SUU Awarded New Grant to Help Opioid Crisis in Rural Utah

Published: August 28, 2020 | Author: David Bishop | Read Time: 2 minutes

SUU awarded grant to help opioid crisis in rural UtahSouthern Utah University has been awarded a $1 million HRSA federal grant to lead the effort to battle opioid addiction in rural southern Utah. SUU is just one of 116 organizations across the country and the only one in Utah to receive the grant issued by the U.S. Department of Health and Human Services.

Along with its private and public sector partners, SUU will pilot a telemedicine program that will provide substance abuse, mental health, and nutritional counseling to Utahns in four rural counties - Garfield, Kane, Piute, and Wayne - suffering from addiction to the pharmaceutical drug.

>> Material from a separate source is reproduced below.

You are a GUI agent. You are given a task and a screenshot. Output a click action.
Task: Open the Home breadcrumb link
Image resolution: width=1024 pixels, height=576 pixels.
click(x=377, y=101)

“In our rural communities we know that stigma, the need to stay employed, and raising your family keeps many people from seeking recovery services,” said Rita Osborn, executive director of SUU’s Utah Center for Rural Health. “Those factors really lend themselves to piloting this project that has in-home services available. It will allow those who are addicted to keep their jobs, stay in their homes, and avoid the public shaming that often exists when receiving needed treatment.”

SUU established a consortium of companies and public healthcare entities in applying for the federal grant.

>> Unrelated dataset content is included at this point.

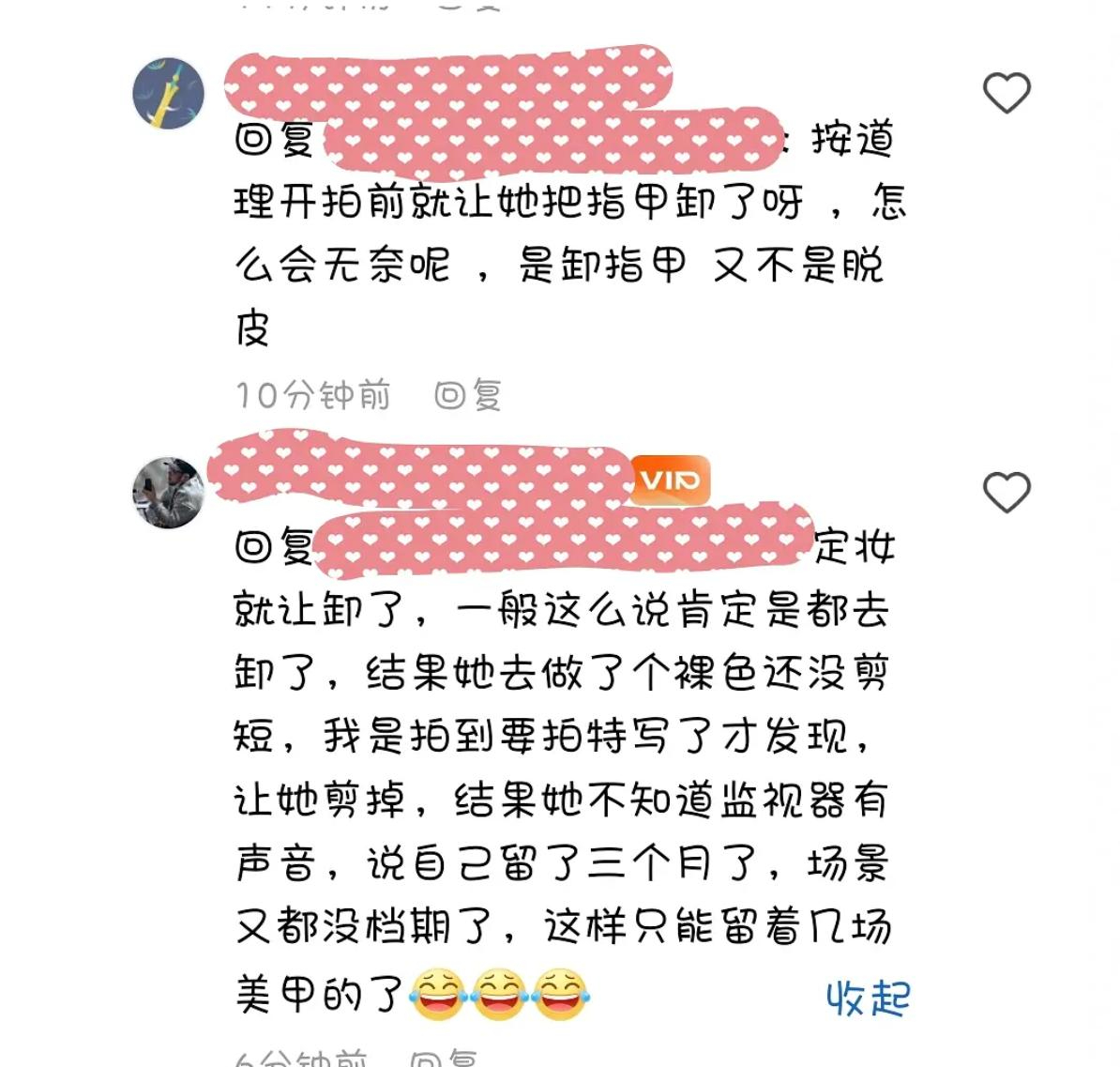Open the VIP commenter's photo avatar
Screen dimensions: 1120x1067
tap(169, 493)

Aspire 365, a Salt Lake City-based company will provide counseling services.

Scriptyx, a California-based company, will provide the technology platform for telemedicine counseling.

The consortium also includes three rural health care providers: Kane County Hospital, Garfield Memorial Hospital, and Wayne Community Health Clinic. These three facilities will recommend patients for the pilot program.

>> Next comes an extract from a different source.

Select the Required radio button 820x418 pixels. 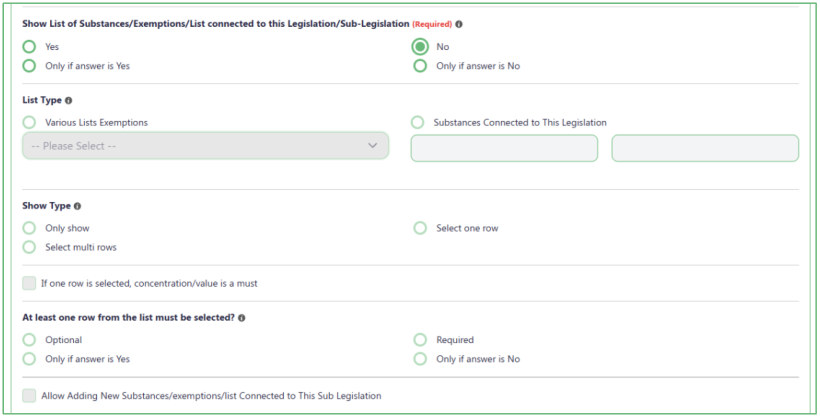420,340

“Partnering with primary care providers is essential to the success of this new program,” said Kasey Shakespear, SUU’s program director for administering the federal grant. “Not only will they recommend people to be in the program, but those caregivers will also ensure that a patient’s overall health is taken care of, as well.”

“As we’ve experienced increased numbers of patients presenting with opioid dependence into our ER, we know there’s a critical need for treatment, particularly inpatient rehabilitation,” said Sarah Boone, a social worker at Kane County Hospital. “Through this HRSA grant, some of our Kane County residents battling addiction may be able to receive vital support that they otherwise wouldn’t have had access to, and we’re grateful to SUU for including us in this important partnership.”

Selecting participants for the new program will begin immediately. Eighteen patients will enter the program, which the federal grant funds for the next three years.